方多病瞪大眼睛,滿臉狐疑地盯著眼前這三個人,試圖從他們的表情中解讀出一些端倪來,但最終還是一無所獲。
他撓了撓頭,把目光投向了李蓮花,隻見後者輕輕地搖了搖頭,並長長地歎了一口氣,卻始終沒有開口說一個字。
一旁的阿紫緊緊捂住自己那彷彿正在“發燒”的臉頰,慢慢地低下了頭去,整個人像是被抽走了所有力氣一般,默默地站在那裡一言不發。
而阿飛則微微勾起嘴角,露出一抹似笑非笑的神情。
他那雙銳利的眼睛不停地在李蓮花和阿紫之間遊移著,似乎想要從中捕捉到什麼有趣的資訊。

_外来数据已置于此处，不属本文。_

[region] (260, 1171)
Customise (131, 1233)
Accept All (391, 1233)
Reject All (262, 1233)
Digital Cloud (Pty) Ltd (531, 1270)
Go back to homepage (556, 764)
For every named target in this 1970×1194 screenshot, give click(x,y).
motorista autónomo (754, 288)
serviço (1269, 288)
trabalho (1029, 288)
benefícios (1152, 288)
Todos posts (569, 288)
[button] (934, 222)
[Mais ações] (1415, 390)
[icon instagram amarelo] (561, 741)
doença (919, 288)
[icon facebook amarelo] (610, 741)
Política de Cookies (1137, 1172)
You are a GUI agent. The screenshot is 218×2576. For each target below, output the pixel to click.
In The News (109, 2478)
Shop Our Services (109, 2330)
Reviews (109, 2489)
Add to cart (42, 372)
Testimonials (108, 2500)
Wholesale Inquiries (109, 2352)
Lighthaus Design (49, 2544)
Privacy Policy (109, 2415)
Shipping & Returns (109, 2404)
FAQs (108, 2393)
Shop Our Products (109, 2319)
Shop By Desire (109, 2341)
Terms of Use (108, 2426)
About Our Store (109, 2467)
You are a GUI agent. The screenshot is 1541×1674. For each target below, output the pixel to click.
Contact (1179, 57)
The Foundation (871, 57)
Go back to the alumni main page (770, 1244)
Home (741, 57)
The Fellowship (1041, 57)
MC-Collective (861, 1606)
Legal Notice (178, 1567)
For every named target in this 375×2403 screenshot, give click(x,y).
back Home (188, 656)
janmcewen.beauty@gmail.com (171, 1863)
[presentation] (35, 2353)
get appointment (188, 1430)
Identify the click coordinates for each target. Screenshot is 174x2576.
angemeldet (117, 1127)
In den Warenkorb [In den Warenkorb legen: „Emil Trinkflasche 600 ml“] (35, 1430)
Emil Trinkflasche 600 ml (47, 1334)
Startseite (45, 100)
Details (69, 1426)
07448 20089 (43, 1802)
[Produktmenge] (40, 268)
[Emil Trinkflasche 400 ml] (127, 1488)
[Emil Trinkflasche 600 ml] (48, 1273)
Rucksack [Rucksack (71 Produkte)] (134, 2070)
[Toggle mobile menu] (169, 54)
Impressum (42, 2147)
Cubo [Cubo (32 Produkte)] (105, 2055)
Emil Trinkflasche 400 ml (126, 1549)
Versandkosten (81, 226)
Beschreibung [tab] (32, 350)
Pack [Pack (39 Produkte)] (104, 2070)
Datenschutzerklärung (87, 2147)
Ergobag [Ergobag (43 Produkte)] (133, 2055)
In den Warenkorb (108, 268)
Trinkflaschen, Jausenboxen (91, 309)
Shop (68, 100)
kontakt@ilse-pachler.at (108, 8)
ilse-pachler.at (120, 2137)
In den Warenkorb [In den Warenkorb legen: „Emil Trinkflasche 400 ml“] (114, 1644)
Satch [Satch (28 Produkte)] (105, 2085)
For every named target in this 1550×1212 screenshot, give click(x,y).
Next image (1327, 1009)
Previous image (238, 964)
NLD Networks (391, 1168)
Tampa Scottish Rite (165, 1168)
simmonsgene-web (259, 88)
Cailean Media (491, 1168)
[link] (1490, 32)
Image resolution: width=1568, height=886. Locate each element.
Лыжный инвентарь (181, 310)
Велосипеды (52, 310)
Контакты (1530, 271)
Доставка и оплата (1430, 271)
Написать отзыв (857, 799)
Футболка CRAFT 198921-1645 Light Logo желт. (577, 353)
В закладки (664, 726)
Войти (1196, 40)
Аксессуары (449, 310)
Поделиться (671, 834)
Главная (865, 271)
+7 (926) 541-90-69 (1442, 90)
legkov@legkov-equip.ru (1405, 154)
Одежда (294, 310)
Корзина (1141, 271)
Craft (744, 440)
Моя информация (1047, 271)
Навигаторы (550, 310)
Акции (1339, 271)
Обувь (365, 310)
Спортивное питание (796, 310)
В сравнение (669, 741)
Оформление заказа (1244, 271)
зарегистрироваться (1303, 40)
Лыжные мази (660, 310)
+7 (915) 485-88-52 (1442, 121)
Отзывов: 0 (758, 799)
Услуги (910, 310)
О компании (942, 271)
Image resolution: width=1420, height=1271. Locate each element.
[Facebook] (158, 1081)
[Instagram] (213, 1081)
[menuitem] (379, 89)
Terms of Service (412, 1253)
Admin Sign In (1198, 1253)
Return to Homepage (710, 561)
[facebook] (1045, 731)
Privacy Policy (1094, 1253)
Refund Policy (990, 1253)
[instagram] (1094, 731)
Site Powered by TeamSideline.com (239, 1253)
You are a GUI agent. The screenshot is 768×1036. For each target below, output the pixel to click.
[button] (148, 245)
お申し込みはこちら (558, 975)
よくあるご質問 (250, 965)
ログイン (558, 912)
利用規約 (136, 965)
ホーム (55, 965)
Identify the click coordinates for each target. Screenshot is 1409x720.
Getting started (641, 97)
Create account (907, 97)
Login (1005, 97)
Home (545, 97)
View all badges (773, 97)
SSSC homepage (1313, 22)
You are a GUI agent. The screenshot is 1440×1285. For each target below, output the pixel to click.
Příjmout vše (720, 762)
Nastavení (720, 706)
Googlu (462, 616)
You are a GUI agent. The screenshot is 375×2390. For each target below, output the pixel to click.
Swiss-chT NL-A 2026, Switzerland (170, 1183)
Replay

“……真是搞不懂你們!一個個都神神秘秘的。罷了罷了,本少爺一向寬宏大量,就不和你們計較這些了。”方多病無奈地翻了個白眼,嘴裡嘟囔著說道。
就在這時,阿紫的心跳稍稍平緩了一些。
她像隻警惕的小貓一樣,小心翼翼地弓著身子,從二樓的欄杆處探出了小半個腦袋。
她一雙靈動的大眼睛眨呀眨的,看著樓下的李蓮花,輕聲問道:“李蓮花,我今晚,能跟你睡嗎?”
聽到這話,李蓮花不禁抬起頭來,臉上先是露出一絲驚愕之色,隨即便陷入了短暫的沉默之中。
一時間,氣氛變得有些微妙起來。在場的笛飛聲和方多病見狀,彼此對視一眼,眼中均流露出一種看好戲的意味。
這一切還要從昨晚說起,當時笛飛聲不知去向,並未留在蓮花樓內。
無奈之下,李蓮花隻能與方多病一同擠在一張床上湊合休息。
然而就在剛才,圓可出言提醒阿紫,距離李蓮花所中的碧茶之毒再次發作已經沒有幾日時間了。
阿紫深知情況緊急,自己必須得采取一些行動才行。
聽到李蓮花略顯尷尬地說出那句:“阿紫,沒關係,你是個女子,跟我……咳咳……終究是不太好的……”
阿紫心裡不禁一軟,但還是故作鎮定地回應道:“那又怎樣?”
此時,藏於發簪之內的圓可趕忙向阿紫傳音支招兒:“阿紫,你不妨去找笛飛聲幫幫忙呀!”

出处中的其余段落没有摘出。